One morning, he stopped us at the entrance of the bus and shared that he sometimes feels really tired in the morning. Especially when he had to get up extra early to pick us up and get us to school on time. He said when he was in the military, he had to learn to be alert no matter what time of day it was. Then he explained that he had a trick that helped him when he was extra sleepy. He would splash cold water on his face. I remember thinking that I could never do that, but I do remember receiving his message loud and clear. The three of us needed to get to the bus on time. 

What I appreciate most about that conversation was the kind and positive way Ed spoke to us. He didn’t make us feel like we were in trouble or that we had inconvenienced him—even though we surely had. It simply made us aware that he needed us to try harder, and to respect other people’s time and schedules.

Another memorable experience from when I was going to school in Tsaile, Arizona, was when a new friend, named Sheri, invited me to have a sleepover. After school on Friday, our bus driver dropped us off at the entrance of a long dirt road. As we walked, Sheri explained that we would be sleeping at her grandmother’s house, because the medicine man said their family’s trailer home was placed on a burial ground. They had to abandon the home while arrangements were made to move it.

As we approached Sheri’s grandmother’s home, I was really surprised to see that she lived in a traditional Navajo dwelling, called a hogan. I had never been inside a hogan before, and I was excited by the thought of spending the night in one. Even though hogans are found throughout the reservation, most people live in more modern buildings. A hogan layout is simple. It is one large room with a stove in the center. Living essentials, such as beds and tables are arranged against the eight walls that make up the octagonal footprint of the home. The one and only doorway of a hogan always faces east to greet the rising sun.

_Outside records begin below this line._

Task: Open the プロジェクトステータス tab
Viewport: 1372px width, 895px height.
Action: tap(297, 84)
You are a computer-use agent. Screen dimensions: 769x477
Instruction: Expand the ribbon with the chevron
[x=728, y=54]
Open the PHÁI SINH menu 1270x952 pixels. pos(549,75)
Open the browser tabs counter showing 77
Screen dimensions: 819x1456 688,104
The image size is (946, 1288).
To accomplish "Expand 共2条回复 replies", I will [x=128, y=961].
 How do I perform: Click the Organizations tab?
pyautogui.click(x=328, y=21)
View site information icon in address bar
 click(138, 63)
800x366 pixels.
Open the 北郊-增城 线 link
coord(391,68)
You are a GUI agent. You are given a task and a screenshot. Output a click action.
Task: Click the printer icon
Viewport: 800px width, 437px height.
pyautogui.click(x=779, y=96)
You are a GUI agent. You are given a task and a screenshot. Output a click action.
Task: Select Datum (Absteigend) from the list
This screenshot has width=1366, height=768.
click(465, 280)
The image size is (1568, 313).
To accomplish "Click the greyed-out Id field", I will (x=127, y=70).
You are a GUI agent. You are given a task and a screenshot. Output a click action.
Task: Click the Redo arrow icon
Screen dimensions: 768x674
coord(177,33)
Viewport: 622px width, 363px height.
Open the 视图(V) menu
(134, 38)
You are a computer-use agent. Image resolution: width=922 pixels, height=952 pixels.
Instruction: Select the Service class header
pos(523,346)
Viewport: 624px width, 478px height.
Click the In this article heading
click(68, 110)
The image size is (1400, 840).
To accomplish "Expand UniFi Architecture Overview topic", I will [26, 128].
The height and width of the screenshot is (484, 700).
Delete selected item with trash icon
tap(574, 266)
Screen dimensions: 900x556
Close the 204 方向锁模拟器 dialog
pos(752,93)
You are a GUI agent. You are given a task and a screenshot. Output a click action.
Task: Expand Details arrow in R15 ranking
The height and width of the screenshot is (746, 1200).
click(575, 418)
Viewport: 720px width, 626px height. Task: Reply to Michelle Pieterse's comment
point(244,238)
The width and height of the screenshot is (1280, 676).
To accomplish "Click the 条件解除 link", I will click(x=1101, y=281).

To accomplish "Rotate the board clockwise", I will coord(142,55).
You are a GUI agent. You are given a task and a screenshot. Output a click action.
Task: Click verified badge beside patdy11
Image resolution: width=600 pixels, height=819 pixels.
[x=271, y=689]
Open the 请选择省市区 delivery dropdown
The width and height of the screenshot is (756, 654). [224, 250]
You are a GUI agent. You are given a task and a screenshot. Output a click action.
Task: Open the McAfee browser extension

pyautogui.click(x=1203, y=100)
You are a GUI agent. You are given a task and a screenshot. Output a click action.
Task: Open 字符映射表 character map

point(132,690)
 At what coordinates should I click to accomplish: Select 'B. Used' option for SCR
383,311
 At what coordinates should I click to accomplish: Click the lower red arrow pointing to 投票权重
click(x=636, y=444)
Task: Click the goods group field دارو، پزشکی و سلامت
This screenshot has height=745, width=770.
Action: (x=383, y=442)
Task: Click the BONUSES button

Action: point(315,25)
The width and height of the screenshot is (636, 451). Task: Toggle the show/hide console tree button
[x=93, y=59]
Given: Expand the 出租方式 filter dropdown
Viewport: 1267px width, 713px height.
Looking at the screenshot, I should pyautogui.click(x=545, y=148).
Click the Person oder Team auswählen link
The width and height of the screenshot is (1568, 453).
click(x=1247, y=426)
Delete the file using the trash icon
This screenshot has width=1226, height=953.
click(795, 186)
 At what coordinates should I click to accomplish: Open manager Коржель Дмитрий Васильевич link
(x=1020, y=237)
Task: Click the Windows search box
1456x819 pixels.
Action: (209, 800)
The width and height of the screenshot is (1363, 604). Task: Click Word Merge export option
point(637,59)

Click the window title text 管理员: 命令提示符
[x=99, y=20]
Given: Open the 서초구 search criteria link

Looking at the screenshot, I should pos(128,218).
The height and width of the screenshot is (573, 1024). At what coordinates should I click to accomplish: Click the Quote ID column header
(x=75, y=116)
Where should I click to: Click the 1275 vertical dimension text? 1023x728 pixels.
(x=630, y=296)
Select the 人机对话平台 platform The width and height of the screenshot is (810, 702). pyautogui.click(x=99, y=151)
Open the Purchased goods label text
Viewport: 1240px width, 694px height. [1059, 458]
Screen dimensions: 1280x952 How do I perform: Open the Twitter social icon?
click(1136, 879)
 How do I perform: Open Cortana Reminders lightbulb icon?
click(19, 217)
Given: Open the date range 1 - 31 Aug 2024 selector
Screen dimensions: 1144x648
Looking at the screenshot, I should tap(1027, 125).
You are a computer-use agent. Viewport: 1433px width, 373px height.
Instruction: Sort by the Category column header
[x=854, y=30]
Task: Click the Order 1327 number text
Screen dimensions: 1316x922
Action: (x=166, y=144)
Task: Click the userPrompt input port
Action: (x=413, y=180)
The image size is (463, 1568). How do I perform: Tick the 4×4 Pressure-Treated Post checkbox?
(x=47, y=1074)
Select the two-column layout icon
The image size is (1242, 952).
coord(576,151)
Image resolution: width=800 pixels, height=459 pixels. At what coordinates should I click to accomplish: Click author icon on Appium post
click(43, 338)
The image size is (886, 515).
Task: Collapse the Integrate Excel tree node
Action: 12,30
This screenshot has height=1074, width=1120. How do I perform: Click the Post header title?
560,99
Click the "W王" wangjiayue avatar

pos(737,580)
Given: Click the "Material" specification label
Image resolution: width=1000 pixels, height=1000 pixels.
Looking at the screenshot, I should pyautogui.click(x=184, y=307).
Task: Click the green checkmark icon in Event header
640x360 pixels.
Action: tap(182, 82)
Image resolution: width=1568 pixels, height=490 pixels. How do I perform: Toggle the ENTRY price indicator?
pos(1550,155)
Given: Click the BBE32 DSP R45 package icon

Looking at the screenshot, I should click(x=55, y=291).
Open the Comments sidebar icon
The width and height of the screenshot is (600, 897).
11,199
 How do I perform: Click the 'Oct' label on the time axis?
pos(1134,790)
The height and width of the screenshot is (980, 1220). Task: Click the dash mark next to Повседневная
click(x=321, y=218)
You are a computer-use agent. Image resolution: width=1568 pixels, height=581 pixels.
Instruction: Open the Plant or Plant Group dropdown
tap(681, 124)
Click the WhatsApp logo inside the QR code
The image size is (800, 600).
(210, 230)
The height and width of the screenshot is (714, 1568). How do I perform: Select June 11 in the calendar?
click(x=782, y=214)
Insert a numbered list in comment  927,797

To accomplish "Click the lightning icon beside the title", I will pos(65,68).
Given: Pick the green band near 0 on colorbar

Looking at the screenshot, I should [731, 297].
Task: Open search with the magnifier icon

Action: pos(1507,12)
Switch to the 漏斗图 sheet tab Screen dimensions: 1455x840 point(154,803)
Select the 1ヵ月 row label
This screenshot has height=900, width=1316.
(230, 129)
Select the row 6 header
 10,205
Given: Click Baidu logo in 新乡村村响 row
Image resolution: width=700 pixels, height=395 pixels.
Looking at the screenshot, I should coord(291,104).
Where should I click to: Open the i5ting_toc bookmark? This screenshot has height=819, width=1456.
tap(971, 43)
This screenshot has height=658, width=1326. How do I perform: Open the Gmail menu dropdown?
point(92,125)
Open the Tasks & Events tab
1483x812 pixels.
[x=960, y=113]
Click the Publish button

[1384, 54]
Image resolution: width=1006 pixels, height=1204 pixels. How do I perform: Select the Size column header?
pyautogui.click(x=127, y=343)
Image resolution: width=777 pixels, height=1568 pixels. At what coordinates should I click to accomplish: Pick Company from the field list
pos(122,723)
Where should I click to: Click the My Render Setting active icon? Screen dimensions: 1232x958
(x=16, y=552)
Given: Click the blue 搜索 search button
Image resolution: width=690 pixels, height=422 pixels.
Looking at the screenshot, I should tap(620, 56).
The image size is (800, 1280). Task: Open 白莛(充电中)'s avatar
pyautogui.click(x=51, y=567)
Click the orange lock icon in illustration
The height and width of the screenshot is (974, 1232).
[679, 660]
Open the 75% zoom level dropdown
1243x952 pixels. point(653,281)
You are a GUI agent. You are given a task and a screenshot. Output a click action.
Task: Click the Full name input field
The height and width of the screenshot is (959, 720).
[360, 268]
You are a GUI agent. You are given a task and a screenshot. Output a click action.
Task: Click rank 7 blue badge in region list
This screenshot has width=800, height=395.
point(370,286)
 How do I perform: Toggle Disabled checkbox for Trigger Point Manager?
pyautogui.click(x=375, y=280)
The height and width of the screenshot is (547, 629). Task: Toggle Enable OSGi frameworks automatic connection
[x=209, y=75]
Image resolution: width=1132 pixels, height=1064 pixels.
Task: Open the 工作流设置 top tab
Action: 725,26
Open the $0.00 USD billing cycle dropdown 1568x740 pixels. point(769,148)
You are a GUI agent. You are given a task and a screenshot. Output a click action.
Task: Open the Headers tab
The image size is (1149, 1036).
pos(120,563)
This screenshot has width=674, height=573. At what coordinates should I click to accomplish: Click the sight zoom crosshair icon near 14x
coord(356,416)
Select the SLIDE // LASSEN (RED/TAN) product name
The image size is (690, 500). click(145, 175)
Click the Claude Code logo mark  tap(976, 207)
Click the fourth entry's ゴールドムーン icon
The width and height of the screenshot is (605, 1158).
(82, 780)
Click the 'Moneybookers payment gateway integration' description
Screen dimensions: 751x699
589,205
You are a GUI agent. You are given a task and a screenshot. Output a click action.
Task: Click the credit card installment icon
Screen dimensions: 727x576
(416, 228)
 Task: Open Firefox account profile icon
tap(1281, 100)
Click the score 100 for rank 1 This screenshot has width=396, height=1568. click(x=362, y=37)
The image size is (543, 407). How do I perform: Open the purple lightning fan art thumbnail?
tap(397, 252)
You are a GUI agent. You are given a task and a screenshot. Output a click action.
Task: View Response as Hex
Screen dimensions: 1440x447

Sheri’s grandmother made her living by caring for a herd of sheep, which were corralled near the dwelling. She didn’t speak English, so as she was showing me around, she communicated mostly by nodding in the direction of what she wanted me to see. Now and then she would tell Sheri to translate something from Navajo for me to understand her more clearly.

When it was time for dinner, Sheri and I sat at the table with her grandma. On the table was a pot of mutton stew and a plate stacked with hot fried bread. There were no bowls or plates, and the only personal utensils we used were cups filled with herbal tea. We used torn pieces of fried bread to scoop stew out of one large pot. When it was bedtime, everyone slept on one bed that was against the wall. It felt cozy with the wood stove in the center of the home and knowing there was an adult with us made me feel extra safe.

I think of how wonderfully simple and intimate that evening was in comparison with the lifestyle I experienced growing up in a more typical American home. Even though we often ate at the dinner table together, we had a more complicated spread of food and utensils. And, especially as the kids grew older, there was usually a scattering off to separate parts of the large house after clearing the dinner table.

As I reflect on all of these moments—an elderly woman taking the time to improve her surroundings, a bus driver teaching and correcting children with kindness, and a friend and her grandmother humbly sharing their home and food with me—I think of the word “hozhoni” (hu-zhjo-ni). The word is loosely translated to mean “beauty.” But the English translation falls short of encompassing the word’s full meaning. To the Dine’, hozhoni implies a profound sense of harmony and balance that is more spiritual than physical. The Beauty Way prayer, which is sung in Dine’ ceremonies, invites us to surround ourselves with happiness, confidence, joy, and peace. These simple lessons taught me to do my best to walk in beauty in my actions, my surroundings, and most importantly inside myself.